This observation is of particular relevance in our day. The church, which is the body of Christ, is especially identified by its writings and its language. Those two things contribute to the uniqueness of the church of the Living God. What we read is different, and how we speak is different. When either, or both, of those things is changed, the people themselves can be changed. If the world can get the people of God to speak and write in the world’s language, they will change them.
I suggest that this is exactly what has happened in our time. The church has learned the language of the world, and it is seen in their writings. Whether we are speaking of musical language or literary language, there is too much of the world in much of what the church is saying. It has adopted a new and different vocabulary, being taught in the world’s court instead of “the courts of the Lord” (Psa 84:2). The contemporary church is being exposed more to the writings of the world than to the “holy Scriptures,” which are able to make men “wise unto salvation” (2 Tim 3:15).
When we are exposed to the language and literature of the world, it must always fall under the government of the language and literature of God. By that I mean worldly knowledge must be appropriated within the context of the knowledge of God and acquaintance with the scriptures. If this is not done, knowledge from an earthly perspective will taint the soul, corrupt the understanding, and begin the process of spiritual deterioration. I have witnessed this process numerous times, and it has proved to be a great discouragement to my spirit. Men and women who could have been great in the eyes of the Lord were reduced to a state of spiritual mediocrity because they possessed an improper balance of worldly knowledge.
We will see throughout this book that Daniel always gave the precedence to what he was taught by God. He will never tell us what he learned in the king’s court. He will not comment on the various aspects of life among those being trained for the kings service. Nor, indeed, will he provide the details of the daily responsibilities of those chosen to stand in the king’s court. He will, however, tell us what was revealed to him from heaven! He will never quote Babylonish literature, but will only reveal messages brought to him by heavenly representatives. When he obtains wisdom from literature, he will not refer to the books of Babylon, but to the books of the prophet Jeremiah (Dan 9:2). It is imperative that we learn from Daniel’s manners. Although he will be summoned to the king’s court, he will conduct himself there as a man of faith. In him, and with the consent of his
will and dominance of his faith, heaven’s court will be given the precedence over Nebuchadnezzar’s court.
“ 5 And the king appointed them a daily provision of the king's meat, and of the wine which he drank: so nourishing them three years, that at the end thereof they might stand before the king.” Here the purpose of king Nebuchadnezzar is mentioned. That purpose, however, is not what drives the events that follow. It was actually God who was working behind the scenes, preparing the way for the extended and unusually productive ministry of Daniel. Circumstances found him in the land of the enemy, housed among those who were slated to serve the king of Babylon. All of these “circumstances,” however, are being worked together for the good of Daniel. We must have this in our mind as we review this text.

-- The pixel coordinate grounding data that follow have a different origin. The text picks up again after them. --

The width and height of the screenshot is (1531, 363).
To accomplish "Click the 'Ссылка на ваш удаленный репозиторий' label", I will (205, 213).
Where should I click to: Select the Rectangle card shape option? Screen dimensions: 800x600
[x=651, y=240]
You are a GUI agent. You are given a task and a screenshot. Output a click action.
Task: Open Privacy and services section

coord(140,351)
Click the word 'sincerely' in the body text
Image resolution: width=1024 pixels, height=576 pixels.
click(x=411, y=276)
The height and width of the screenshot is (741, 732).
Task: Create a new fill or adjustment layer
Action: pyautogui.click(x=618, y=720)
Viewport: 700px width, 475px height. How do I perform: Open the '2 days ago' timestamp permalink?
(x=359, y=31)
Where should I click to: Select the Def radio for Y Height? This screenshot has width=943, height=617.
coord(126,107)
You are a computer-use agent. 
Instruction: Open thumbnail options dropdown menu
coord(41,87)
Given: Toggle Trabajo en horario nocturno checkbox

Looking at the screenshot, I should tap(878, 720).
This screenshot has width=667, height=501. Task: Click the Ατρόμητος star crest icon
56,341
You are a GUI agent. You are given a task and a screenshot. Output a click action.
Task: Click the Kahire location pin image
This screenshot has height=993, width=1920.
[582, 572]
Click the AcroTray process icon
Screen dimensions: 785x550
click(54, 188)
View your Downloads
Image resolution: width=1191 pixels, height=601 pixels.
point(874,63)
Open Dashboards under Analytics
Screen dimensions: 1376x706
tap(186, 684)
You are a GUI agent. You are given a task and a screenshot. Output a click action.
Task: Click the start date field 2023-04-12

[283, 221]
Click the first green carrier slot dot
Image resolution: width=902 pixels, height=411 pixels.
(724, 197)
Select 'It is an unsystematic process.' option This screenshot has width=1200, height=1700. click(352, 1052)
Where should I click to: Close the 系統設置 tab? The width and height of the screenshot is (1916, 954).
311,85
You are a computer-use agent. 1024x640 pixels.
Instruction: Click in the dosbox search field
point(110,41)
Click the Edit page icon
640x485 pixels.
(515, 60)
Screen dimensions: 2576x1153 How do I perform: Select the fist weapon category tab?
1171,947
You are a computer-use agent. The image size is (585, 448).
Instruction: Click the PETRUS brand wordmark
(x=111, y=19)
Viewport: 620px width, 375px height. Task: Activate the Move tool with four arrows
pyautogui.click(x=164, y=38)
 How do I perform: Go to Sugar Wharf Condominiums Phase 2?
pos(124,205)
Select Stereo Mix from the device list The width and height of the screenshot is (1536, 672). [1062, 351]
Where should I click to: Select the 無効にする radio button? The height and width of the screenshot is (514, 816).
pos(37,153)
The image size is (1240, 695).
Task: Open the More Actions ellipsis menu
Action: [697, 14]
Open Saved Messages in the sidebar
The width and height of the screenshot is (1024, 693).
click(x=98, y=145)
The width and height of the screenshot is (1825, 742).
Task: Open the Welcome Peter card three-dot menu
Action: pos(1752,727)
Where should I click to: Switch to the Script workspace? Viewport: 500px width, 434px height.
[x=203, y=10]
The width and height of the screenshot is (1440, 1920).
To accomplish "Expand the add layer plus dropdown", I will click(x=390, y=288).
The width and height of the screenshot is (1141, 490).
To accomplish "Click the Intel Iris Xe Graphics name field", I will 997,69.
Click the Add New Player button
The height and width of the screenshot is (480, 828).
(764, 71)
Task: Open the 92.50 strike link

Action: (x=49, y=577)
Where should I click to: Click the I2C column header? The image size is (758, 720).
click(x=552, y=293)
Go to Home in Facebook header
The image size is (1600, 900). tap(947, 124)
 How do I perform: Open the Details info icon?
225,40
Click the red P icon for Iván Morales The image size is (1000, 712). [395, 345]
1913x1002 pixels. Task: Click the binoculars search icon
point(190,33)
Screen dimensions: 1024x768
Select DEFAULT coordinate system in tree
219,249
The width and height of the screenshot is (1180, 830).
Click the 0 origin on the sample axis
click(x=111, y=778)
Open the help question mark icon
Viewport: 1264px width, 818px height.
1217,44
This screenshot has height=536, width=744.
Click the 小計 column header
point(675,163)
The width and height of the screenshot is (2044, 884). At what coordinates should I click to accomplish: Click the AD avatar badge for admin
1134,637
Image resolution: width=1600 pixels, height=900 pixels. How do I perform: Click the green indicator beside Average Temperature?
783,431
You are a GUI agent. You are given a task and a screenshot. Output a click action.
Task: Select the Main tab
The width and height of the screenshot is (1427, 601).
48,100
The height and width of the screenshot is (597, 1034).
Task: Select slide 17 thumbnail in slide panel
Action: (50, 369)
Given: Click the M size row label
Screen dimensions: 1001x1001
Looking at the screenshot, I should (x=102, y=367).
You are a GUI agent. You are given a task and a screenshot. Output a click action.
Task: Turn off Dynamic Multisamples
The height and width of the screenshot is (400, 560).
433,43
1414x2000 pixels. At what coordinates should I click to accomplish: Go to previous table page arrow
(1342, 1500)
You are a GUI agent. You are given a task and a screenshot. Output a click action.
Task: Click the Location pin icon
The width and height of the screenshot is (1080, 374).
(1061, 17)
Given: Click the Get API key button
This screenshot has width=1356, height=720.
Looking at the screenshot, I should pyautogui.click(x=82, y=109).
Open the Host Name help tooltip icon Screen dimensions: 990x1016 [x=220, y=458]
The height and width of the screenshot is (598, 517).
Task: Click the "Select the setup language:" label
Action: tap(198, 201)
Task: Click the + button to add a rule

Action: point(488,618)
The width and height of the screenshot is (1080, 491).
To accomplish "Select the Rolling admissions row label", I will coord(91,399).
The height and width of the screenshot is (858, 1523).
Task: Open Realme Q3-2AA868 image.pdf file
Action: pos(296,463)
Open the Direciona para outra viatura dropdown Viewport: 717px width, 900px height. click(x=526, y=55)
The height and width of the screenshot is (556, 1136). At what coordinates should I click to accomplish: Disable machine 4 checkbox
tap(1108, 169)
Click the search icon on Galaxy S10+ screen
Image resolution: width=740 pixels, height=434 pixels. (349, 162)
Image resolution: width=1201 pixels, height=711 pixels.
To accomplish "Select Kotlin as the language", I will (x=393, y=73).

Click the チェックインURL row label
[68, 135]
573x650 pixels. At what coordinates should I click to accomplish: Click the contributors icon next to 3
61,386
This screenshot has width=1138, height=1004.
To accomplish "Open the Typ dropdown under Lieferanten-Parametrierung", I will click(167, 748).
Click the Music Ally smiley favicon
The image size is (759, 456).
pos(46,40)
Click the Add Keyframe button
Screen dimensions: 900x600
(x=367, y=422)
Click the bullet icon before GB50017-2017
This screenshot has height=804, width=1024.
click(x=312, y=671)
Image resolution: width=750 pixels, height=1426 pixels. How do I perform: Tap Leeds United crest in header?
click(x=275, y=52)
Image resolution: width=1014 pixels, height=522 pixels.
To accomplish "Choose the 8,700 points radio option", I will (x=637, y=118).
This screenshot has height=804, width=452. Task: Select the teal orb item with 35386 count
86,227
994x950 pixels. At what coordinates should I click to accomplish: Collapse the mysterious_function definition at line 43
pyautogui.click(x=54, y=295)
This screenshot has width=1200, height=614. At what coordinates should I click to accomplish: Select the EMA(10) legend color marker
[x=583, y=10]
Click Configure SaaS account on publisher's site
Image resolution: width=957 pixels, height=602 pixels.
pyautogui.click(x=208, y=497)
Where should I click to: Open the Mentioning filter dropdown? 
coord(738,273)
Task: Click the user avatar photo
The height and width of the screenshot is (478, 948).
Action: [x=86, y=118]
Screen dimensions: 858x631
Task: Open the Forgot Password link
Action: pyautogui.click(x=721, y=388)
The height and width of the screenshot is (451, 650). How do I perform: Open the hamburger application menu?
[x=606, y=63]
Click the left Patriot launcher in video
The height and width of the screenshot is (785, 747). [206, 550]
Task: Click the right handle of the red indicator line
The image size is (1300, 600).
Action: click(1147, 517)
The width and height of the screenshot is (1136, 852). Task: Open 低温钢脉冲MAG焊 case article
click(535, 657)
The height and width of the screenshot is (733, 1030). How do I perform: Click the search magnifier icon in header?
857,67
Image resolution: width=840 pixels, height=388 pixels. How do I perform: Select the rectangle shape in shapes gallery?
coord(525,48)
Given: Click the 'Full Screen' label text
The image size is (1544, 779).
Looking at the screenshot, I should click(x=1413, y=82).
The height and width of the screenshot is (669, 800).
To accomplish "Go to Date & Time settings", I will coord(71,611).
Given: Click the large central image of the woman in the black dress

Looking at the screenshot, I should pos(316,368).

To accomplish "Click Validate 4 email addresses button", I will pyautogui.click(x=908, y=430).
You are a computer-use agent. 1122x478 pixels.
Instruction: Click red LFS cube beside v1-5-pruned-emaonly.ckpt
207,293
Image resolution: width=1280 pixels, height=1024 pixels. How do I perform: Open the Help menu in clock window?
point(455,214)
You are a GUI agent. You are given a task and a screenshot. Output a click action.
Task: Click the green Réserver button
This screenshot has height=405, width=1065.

“ And the king appointed them a daily provision of the king's meat, and of the wine which he drank.” If the targeted boys were to stand before the king, they must become accustomed to the diet of the king. They will be given the same food eaten by the king, and drink the same wine he drank. That, at least, is the aim of the king. This plan, however, will only prove to be an opportunity for the faith of Daniel and his three associates to shine forth. Their true nobility, created by their faith, will now become very apparent.
Some have thought Nebuchadnezzar provided food and wine from his own table to weaken the wills of those who served him. Thus, they would feel more obligated to Babylon than to Jerusalem, and to Nebuchadnezzar than to God. Such benefits have often occasioned the fall of weak souls. That is why Solomon wrote, “When thou sittest to eat with a ruler, consider diligently what is before thee: and put a knife to thy throat, if thou be a man given to appetite. Be not desirous of his dainties: for they are deceitful meat” (Prov 23"1-3).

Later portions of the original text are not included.